Thursday, March 5, 2015

Leonard Nimoy (1931 - 2015)

I became a Star Trek fan in the third grade, when my dad rented Star Trek III: The Search for Spock, because I had exhausted my ability to re-rent any of the three Star Wars movies. It was my first exposure to the franchise, and in retrospect, it was a pretty strange place to start. Spock was dead. Jim Kirk and the crew of the Enterprise were mourning the loss of their greatest crew member, whose self-sacrifice saved everyone’s life. I was fascinated by this resurrection fantasy for all its cool special effects and melodrama. What was mostly effective, however, was the general lack of the film’s title character whose appearance at the end had a strange effect. When Leonard Nimoy turned around, revealing his face, I felt like I already knew him.

He had been with the entire movie – but behind the camera, working as director on a major motion picture, for the first time in his career. After a lot of resistance, to get on board with the resurrection of the franchise, through movies, Nimoy was now dedicated. Spock was back from the dead and here to stay…

It’s so interesting that a half-human emotionless character resonated so much with audiences. Spock was a role model for courage and a rational approach to all things. No matter how terrifying a situation could be, he was capable of staring danger in the face with more curiosity than animosity. There’s also something undeniably funny about the deadpan delivery of the word “fascinating,” when every other character in the room is petrified. 

After the cancellation of Star Trek in 1969, Nimoy continued his acting career in television (which had begun in the early fifties), including Mission: Impossible. In 1978 he appeared in Philip Kaufmann’s excellent remake of Invasion of the Body Snatchers where he used his calm and rational demeanor to a creepy effect. I never saw In Search of… but I did see him spoof it on a 1997 episode of The Simpsons with an opening monologue, which I found to be so funny, I’ve kept it memorized to this day. Along with his cameos on that show, he lent his distinct voice to a lot of cartoons and movies.

Like another famous Trek alum, he ventured into music for a while. Notably, with one of my favorite bad songs ever recorded, The Ballad of Bilbo Baggins. I won’t go into that one.

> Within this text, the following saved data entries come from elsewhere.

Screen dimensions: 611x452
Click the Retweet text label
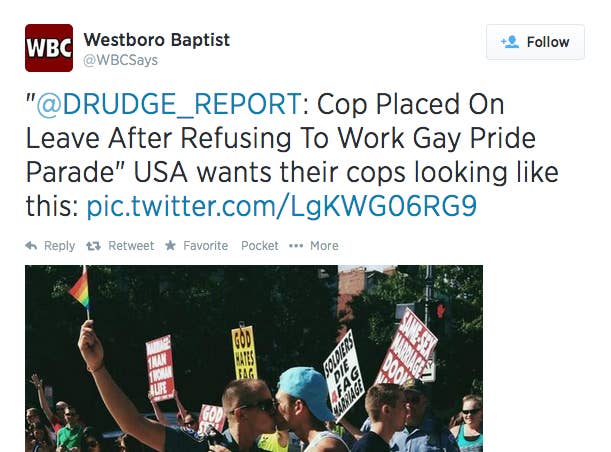pos(131,246)
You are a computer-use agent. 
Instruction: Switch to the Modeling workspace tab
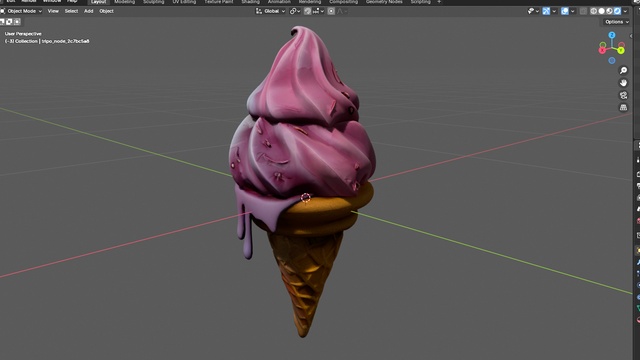click(x=124, y=2)
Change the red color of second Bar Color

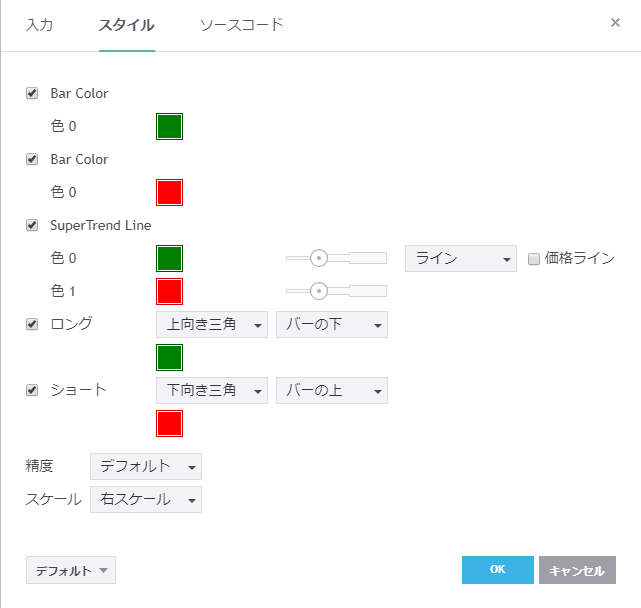click(x=169, y=192)
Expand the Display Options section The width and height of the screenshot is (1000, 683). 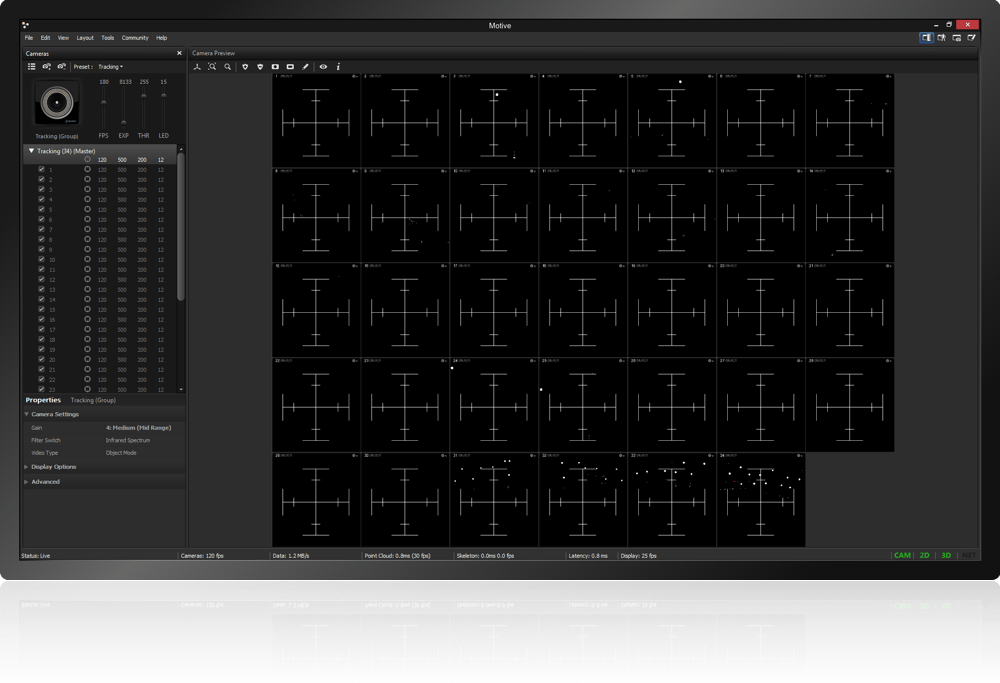point(52,467)
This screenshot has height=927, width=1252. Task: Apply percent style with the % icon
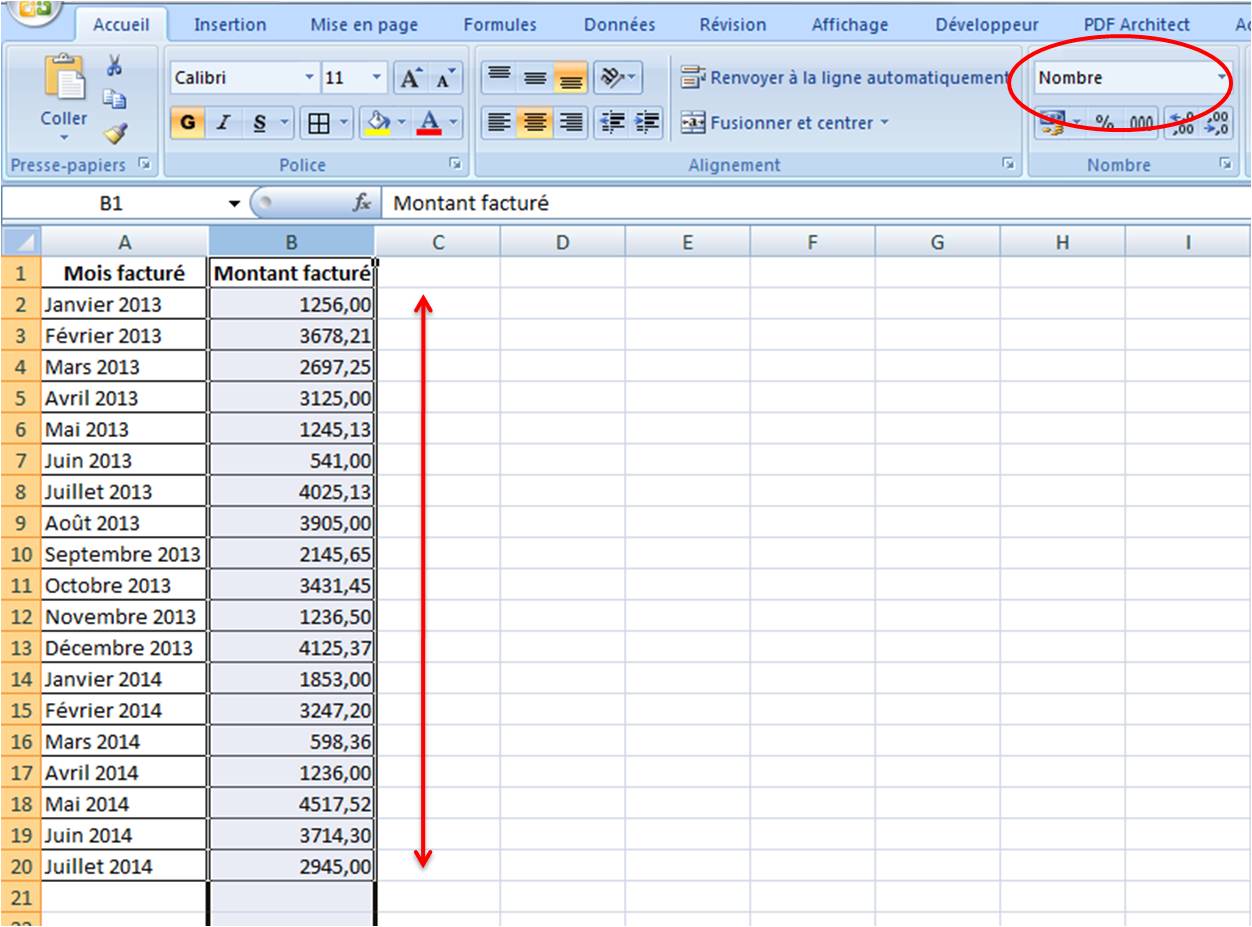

After the big success of the fish-out-of-water sci-fi comedy that was Star Trek IV: The Voyage Home, Nimoy tried his hand in directing other movies, like 3 Men and a Baby, which was the highest-grossing U.S. movie in 1987. But his triumph as a film director was only brief. Nimoy co-wrote the sixth Star Trek movie, which functioned as a beautiful farewell to the original cast.

When I learned of his passing a few days ago, the sadness I felt was quite familiar, since my first exposure to Star Trek (and Nimoy) was through a movie that began by reprising Spock’s notable death scene. His Vulcan catchphrase, “Live long and prosper,” easily applies to his long and prosperous life.